Without altering a word, return the records below, but exclude the pictures.
[[ THE DATA open ]]
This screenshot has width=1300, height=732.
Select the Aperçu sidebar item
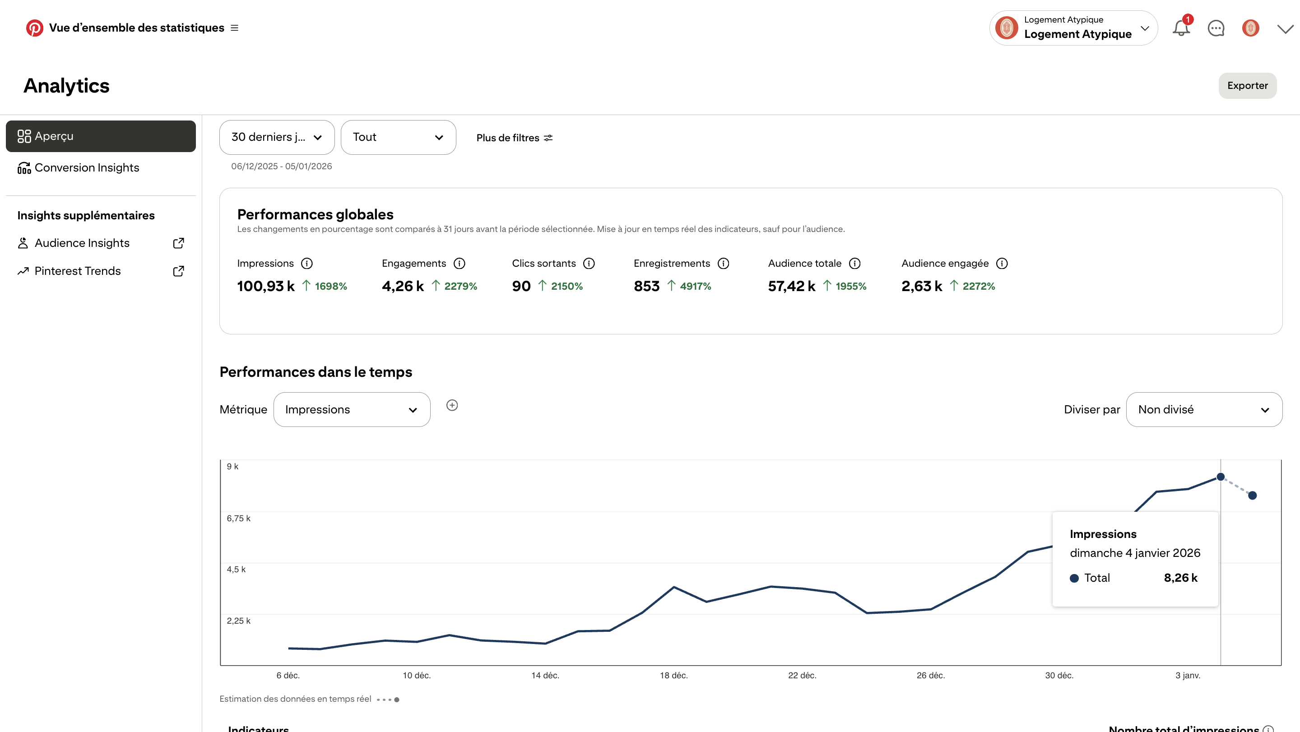pyautogui.click(x=100, y=136)
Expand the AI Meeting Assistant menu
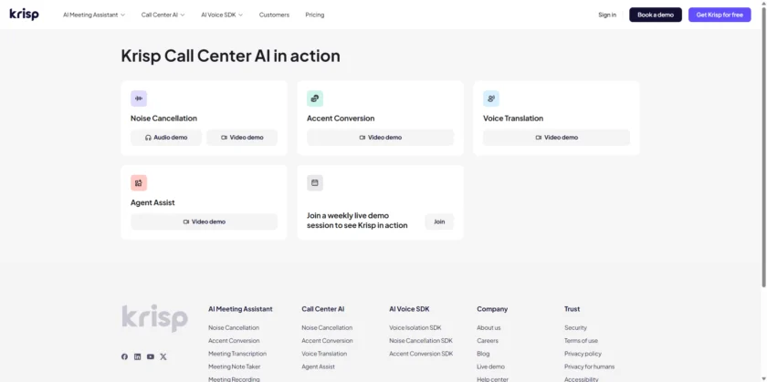 [x=94, y=15]
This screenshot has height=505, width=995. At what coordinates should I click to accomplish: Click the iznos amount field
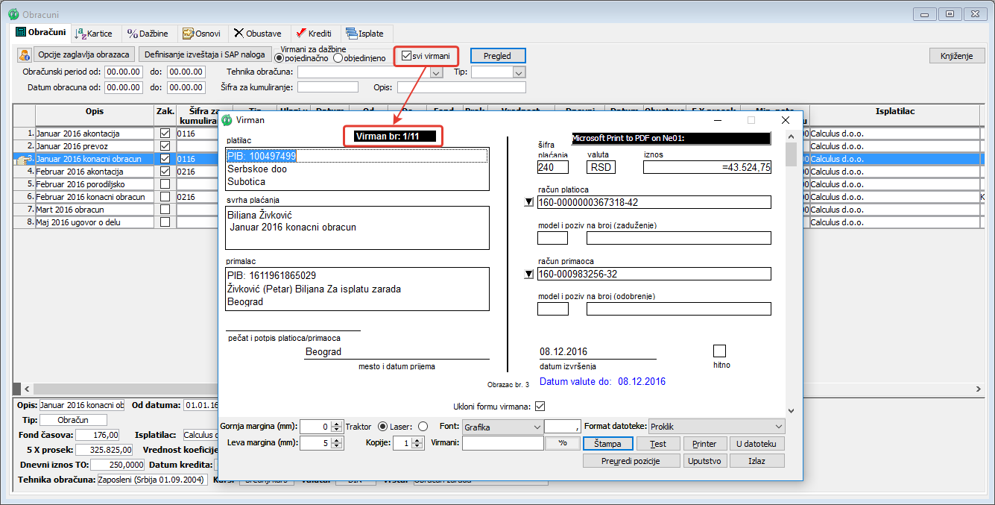(707, 168)
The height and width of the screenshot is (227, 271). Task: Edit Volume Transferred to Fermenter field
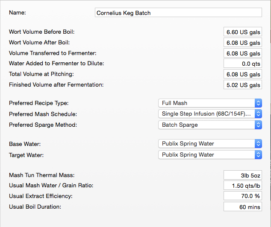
[[ THE DATA closed ]]
TASK OUTPUT –
This screenshot has width=1300, height=732.
Select the Aperçu sidebar item
pyautogui.click(x=100, y=136)
Expand the AI Meeting Assistant menu
 [x=94, y=15]
This screenshot has height=505, width=995. At what coordinates should I click to accomplish: Click the iznos amount field
(707, 168)
The height and width of the screenshot is (227, 271). Task: Edit Volume Transferred to Fermenter field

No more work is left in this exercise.